A judicialização da saúde no Brasil.

Enviada em 08/07/2020

A judicialização da saúde é um problema vivido pela sociedade brasileira, caracterizada pela “modernidade líquida” do século XXI, e faz referência com as relações sociais, políticas e econômicas. As ações judiciais no âmbito da saúde fazem as pessoas entrarem para pleitear algum serviço público de saúde de forma honesta, no entanto muitos conseguem burlar, como também ela atualmente vem crescendo de modo bastante progressiva.

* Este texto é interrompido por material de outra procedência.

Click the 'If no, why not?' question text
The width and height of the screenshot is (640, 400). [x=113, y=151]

Segundo o diretor do Transnational Law Institute Octávio Ferraz a judicialização cresceu por volta dos anos 2000, e quase 100% dos casos são ganhos, por conta do Art. 169 da constituição de 1988, em que diz que o Estado deve oferecer acesso universal e igualitário a todos, o que incentiva seu crescimento. Uma boa judicialização é aquela que garante os serviços e medicamentos básicos, que muitas vezes estão em falta, e que o sistema público já deveria suceder a população.

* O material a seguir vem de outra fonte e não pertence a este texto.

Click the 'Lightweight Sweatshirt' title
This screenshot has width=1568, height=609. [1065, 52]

Uma ação judicial ruim ocorre quando o juiz, por exemplo, que não tem critério sobre decisões médicas, permite a liberação de um medicamento que não é do critério do Estado de fornecê-lo. Com crescimento da indústria tecnológica farmacêutica sempre há novos fármacos no mercado, e muitos interessados, que não apresentam um consenso, fazem uso dessa artimanha para ludibriar e conquistar certas vantagens.

Com o proposito de solucionar esse impasse, o governo federal deve melhorar o Sistema Único de Saúde, por intermédio de maiores investimentos, visto que 8% do valor do PIB são para saúde, e metade dele é para o sistema público, que representa 75%, oque faz com que não apresente um sistema de saúde com qualidade. Como resultado dessa nova perspectiva, ocorrerá uma baixa nos pedidos judiciais contra o sistema público, visto que não será mais necessário, causando um enfraquecendo ao seu crescimento.